◆ Supplied material
"""
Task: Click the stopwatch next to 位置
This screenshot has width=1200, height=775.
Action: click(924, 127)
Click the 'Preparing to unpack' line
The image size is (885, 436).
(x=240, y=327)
"""
◆ Problem
Reproduce these lines verbatim, with no changes.

◆ Result
Task: Click the stopwatch next to 位置
This screenshot has width=1200, height=775.
Action: click(924, 127)
Click the 'Preparing to unpack' line
The image size is (885, 436).
(x=240, y=327)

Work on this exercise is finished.